Data provided:
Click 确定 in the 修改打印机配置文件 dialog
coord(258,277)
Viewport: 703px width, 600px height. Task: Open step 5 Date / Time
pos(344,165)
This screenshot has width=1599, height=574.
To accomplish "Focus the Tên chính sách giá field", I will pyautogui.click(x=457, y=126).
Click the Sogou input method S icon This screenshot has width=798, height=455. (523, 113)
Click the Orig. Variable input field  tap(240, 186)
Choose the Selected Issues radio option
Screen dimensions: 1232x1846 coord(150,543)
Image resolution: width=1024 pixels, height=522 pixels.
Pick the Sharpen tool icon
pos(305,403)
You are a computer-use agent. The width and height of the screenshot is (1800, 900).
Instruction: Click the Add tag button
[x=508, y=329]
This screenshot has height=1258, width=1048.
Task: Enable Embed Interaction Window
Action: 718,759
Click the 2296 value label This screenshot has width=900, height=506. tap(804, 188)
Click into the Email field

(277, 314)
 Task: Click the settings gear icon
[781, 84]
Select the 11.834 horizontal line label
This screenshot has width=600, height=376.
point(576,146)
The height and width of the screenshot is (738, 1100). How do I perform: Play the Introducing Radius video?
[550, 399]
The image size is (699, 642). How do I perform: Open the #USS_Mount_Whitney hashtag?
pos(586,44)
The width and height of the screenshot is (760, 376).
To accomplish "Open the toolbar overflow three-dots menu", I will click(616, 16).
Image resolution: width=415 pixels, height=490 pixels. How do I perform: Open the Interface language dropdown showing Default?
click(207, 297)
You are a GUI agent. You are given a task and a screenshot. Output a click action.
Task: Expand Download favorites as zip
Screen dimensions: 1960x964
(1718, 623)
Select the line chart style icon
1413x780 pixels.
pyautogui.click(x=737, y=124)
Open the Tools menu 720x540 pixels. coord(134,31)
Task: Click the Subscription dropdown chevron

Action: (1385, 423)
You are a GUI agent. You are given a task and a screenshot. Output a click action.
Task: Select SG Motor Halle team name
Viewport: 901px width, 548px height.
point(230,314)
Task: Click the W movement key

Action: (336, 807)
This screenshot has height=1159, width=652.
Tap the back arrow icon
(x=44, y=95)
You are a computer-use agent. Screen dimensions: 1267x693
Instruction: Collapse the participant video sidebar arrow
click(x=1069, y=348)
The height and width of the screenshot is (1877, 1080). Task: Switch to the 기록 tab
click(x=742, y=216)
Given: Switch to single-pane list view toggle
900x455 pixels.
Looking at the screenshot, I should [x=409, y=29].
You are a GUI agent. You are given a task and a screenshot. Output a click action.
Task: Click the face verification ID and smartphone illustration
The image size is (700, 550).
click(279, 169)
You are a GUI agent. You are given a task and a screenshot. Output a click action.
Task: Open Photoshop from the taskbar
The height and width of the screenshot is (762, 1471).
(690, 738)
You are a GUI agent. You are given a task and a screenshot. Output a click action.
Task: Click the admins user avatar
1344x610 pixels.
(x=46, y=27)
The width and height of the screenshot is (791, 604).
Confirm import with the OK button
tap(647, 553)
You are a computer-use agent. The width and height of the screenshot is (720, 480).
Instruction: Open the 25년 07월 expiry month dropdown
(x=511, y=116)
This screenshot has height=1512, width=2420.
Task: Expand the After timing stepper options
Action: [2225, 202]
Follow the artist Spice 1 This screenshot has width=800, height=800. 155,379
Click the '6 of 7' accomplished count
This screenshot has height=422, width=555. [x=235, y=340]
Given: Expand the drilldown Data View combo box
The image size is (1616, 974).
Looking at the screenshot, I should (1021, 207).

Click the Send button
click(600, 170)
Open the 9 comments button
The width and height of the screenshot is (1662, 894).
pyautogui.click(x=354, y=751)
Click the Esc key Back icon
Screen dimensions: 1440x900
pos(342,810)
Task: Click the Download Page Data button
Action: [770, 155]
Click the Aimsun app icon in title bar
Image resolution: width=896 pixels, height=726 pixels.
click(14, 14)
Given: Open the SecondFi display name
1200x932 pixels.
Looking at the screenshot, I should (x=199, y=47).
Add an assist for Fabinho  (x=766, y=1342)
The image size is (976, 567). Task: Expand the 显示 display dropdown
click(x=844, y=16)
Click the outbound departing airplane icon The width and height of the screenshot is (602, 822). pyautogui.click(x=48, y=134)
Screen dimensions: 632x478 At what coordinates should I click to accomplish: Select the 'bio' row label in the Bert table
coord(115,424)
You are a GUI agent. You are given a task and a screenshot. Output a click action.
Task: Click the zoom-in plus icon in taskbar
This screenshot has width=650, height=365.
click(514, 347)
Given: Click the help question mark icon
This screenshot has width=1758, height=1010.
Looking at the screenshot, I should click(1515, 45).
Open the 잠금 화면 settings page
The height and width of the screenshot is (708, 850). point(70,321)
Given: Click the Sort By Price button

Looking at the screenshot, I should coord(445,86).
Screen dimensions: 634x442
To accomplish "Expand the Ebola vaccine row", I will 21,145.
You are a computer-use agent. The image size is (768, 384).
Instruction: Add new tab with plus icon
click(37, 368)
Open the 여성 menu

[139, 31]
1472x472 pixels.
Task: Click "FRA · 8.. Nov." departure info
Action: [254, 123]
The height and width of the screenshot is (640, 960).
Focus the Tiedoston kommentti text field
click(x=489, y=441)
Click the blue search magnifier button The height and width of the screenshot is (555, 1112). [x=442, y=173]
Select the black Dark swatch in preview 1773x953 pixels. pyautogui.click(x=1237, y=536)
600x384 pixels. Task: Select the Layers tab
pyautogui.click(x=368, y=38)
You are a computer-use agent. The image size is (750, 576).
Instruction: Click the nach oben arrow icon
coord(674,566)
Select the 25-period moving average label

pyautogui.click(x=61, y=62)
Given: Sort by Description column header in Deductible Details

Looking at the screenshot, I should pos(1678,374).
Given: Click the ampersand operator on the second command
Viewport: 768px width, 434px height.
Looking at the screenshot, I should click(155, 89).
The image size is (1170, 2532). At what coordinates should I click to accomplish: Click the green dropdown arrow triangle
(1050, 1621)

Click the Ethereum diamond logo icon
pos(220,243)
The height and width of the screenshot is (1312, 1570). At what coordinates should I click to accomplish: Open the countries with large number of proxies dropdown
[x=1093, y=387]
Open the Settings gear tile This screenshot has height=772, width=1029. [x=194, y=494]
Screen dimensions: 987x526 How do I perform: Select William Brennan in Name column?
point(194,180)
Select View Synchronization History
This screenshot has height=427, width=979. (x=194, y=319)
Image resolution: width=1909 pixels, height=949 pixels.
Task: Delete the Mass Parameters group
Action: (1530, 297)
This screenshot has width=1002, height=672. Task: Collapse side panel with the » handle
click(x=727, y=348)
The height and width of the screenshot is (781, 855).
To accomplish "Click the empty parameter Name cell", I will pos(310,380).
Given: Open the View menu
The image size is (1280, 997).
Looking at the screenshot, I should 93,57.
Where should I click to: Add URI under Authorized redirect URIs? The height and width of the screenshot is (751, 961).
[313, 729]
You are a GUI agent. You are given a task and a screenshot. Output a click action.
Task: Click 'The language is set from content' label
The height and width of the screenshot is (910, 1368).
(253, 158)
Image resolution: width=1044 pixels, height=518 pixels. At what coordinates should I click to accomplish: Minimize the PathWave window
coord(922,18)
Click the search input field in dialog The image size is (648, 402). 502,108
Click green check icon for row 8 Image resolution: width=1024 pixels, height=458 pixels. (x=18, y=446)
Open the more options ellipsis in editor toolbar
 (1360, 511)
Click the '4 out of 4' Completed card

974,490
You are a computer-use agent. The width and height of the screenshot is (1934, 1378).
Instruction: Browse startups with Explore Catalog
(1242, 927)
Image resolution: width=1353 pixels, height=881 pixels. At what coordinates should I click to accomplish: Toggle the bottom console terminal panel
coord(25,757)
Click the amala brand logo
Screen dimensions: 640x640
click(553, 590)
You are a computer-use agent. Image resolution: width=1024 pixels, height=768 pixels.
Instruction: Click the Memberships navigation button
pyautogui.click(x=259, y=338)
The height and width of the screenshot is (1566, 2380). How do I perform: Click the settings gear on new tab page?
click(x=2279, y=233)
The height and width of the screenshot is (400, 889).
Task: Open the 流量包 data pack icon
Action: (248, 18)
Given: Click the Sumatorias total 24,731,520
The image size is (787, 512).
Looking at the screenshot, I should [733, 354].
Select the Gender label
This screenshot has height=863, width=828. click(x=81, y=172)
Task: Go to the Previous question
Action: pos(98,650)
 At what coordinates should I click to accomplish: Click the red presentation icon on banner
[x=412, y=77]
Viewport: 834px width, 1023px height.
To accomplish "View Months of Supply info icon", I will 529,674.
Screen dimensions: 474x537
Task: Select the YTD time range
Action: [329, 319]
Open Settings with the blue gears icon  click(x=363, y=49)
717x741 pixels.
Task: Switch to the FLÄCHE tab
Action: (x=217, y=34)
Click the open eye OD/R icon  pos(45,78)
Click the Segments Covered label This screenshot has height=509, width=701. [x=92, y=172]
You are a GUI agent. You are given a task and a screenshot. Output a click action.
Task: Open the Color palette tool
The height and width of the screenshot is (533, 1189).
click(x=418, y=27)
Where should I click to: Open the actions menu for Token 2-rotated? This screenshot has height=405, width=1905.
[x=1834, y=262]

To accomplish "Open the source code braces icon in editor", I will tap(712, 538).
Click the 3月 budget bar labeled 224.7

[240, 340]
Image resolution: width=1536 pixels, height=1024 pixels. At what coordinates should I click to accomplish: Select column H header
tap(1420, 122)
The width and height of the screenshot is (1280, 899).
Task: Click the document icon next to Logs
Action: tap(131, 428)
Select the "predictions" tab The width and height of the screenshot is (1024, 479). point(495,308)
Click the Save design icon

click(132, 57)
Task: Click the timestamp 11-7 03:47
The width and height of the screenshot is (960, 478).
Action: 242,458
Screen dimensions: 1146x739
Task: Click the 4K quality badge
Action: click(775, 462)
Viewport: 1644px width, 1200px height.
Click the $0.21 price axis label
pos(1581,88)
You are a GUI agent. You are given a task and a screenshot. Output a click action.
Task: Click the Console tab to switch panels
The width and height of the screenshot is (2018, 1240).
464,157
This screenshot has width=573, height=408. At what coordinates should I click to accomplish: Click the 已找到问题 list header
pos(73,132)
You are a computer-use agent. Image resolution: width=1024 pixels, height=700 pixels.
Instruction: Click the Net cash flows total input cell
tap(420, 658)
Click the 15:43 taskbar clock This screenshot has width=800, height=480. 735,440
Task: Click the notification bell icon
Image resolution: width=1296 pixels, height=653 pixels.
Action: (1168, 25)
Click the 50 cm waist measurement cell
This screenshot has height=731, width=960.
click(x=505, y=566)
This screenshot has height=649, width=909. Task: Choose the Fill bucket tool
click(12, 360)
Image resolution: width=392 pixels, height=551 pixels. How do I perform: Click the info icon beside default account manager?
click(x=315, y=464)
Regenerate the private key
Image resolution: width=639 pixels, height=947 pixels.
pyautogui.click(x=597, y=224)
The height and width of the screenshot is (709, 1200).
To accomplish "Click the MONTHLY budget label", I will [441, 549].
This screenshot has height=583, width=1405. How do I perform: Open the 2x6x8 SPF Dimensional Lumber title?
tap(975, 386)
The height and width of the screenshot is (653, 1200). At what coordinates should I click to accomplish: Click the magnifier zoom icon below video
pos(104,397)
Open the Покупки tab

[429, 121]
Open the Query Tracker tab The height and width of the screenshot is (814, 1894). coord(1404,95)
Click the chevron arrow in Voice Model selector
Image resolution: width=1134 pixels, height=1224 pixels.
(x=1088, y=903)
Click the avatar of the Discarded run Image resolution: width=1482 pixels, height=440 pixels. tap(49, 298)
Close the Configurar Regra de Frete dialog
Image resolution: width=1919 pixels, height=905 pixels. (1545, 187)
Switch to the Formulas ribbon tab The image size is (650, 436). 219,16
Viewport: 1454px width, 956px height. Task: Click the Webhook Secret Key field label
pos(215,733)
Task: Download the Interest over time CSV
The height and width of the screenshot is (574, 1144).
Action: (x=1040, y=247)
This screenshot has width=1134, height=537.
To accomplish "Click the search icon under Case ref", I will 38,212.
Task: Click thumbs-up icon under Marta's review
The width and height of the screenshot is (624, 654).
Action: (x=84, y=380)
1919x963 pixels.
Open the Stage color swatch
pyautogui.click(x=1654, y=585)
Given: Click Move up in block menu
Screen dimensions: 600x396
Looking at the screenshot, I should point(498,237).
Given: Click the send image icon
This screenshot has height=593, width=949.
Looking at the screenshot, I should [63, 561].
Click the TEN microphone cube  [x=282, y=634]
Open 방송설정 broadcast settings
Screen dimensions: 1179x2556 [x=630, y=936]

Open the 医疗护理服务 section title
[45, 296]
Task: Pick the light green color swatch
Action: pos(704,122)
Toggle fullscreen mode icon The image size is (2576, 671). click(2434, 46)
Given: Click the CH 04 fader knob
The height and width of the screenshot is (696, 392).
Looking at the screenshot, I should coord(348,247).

Work instructions:
Give back exactly the lines above starting at the line where "Click green check" appears and ending at the line where "Click the Segments" appears, both included, with no other lines.

Task result:
Click green check icon for row 8 Image resolution: width=1024 pixels, height=458 pixels. (x=18, y=446)
Open the more options ellipsis in editor toolbar
 (1360, 511)
Click the '4 out of 4' Completed card

974,490
You are a computer-use agent. The width and height of the screenshot is (1934, 1378).
Instruction: Browse startups with Explore Catalog
(1242, 927)
Image resolution: width=1353 pixels, height=881 pixels. At what coordinates should I click to accomplish: Toggle the bottom console terminal panel
coord(25,757)
Click the amala brand logo
Screen dimensions: 640x640
click(553, 590)
You are a computer-use agent. Image resolution: width=1024 pixels, height=768 pixels.
Instruction: Click the Memberships navigation button
pyautogui.click(x=259, y=338)
The height and width of the screenshot is (1566, 2380). How do I perform: Click the settings gear on new tab page?
click(x=2279, y=233)
The height and width of the screenshot is (400, 889).
Task: Open the 流量包 data pack icon
Action: (248, 18)
Given: Click the Sumatorias total 24,731,520
The image size is (787, 512).
Looking at the screenshot, I should [733, 354].
Select the Gender label
This screenshot has height=863, width=828. click(x=81, y=172)
Task: Go to the Previous question
Action: pos(98,650)
 At what coordinates should I click to accomplish: Click the red presentation icon on banner
[x=412, y=77]
Viewport: 834px width, 1023px height.
To accomplish "View Months of Supply info icon", I will 529,674.
Screen dimensions: 474x537
Task: Select the YTD time range
Action: [329, 319]
Open Settings with the blue gears icon  click(x=363, y=49)
717x741 pixels.
Task: Switch to the FLÄCHE tab
Action: (x=217, y=34)
Click the open eye OD/R icon  pos(45,78)
Click the Segments Covered label This screenshot has height=509, width=701. [x=92, y=172]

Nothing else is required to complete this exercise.